Die über dem Orchester im Goldrahmen gezeigte Animation enttäuscht allerdings ein wenig. Ein Baum der wächst – die Liebe keimt –, und Sommer mit Mond und Sternnacht für die Nuit d’ivresse der ersten intensiven Begegnung bis zum schneebedeckten Baum für die erkaltete, weil unterbrochene Beziehung, fallen dann doch etwas flach aus. Die wenigen Zoomaktionen hin und weg vom Baum, und das Reinblenden von gerasterten Fenstersprossen, die unfreiwillig an aufgeleimtes Plastik auf billigen Plastikfensterscheiben erinnern, haben Photoshop-Qualität. Ein gestrenges Biedermeier-Portrait der Mutter als Verantwortliche für Charlottes Hemmung, auf das Liebesangebot Werthers einzugehen, ist auch kein wirklich tragender filmischer Regieeinfall. Allenfalls die hinein geblendeten tanzenden Schatten für die nie ins Glück kommenden Gefühle und einmal eine farbliche Verfremdung für vereinsamten Wahnsinn zeigen Ambitionen.
Das Sinfonieorchester ist gut disponiert, klanglich voll, lässt auch wunderbare Streichquartett-Episoden, Violin-, Cello, und Bratschensoli hören, hätte aber unter dem Dirigat des Ersten Kapellmeisters in Wuppertal, Johannes Witt, mehr Atem in den Orchesterphrasen und Geschmeidigkeit in der Gestaltung vertragen. Witt koordiniert zuverlässig, aber doch insgesamt ein bisschen steif. Da könnte sich noch etwas entwickeln.

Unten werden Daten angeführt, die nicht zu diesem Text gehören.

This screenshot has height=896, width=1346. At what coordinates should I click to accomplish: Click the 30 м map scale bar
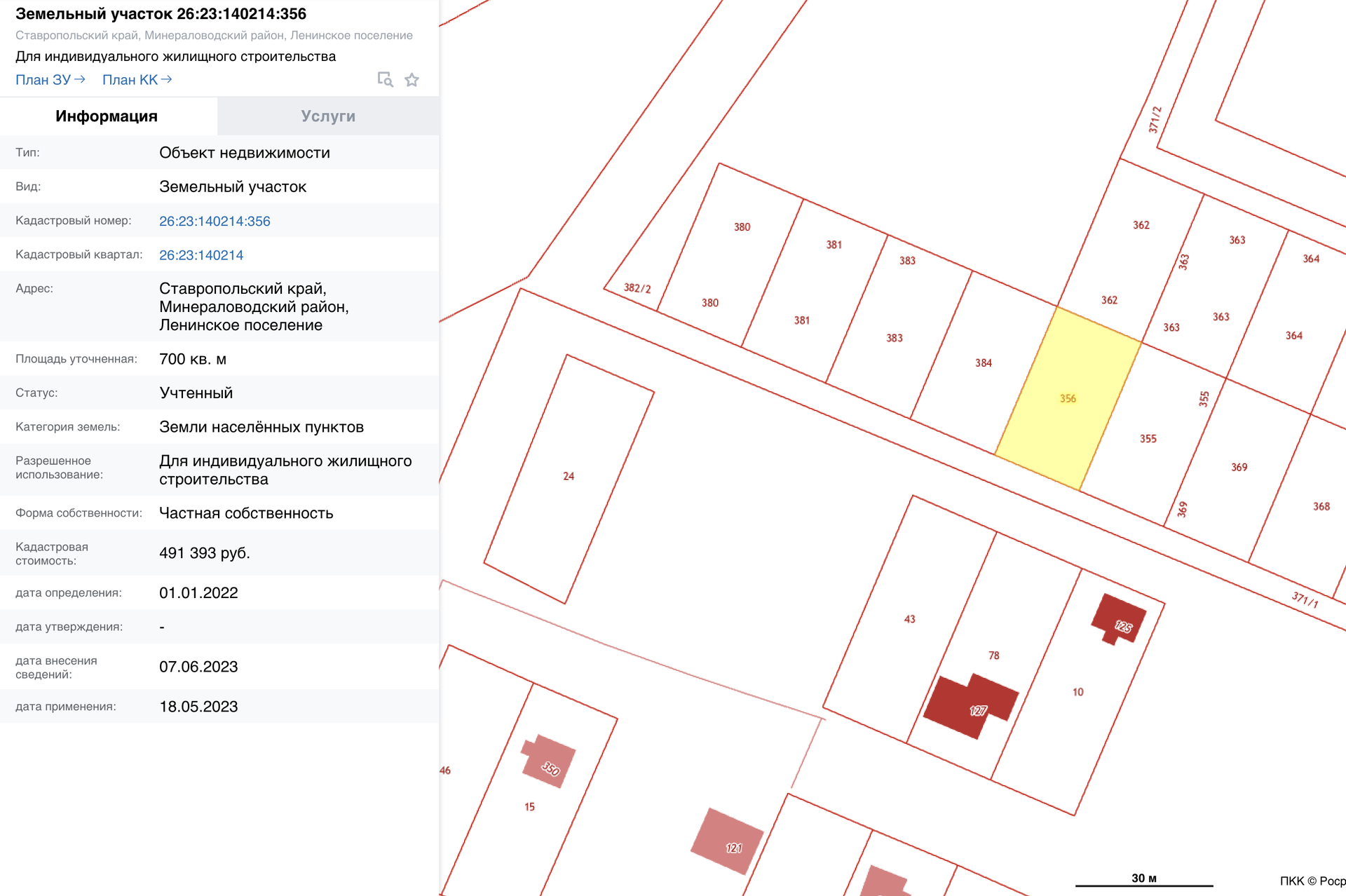pos(1143,881)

Der letzte Akt nach der Pause mit Charlottes Briefszene bringt musikalisch die stärkste und dramatischste Musik. Der Liebestod hat fast kosmische Qualität und lässt unwillkürlich an Isoldes Liebestod denken – hier Werthers Liebestod. Das Publikum applaudiert zu recht begeistert seinem Ensemble und auch der Gesamtleistung des Orchesters. Massenets Werther ist mit Sicherheit sein stärkster Wurf. Es lohnt sich, das zu erleben!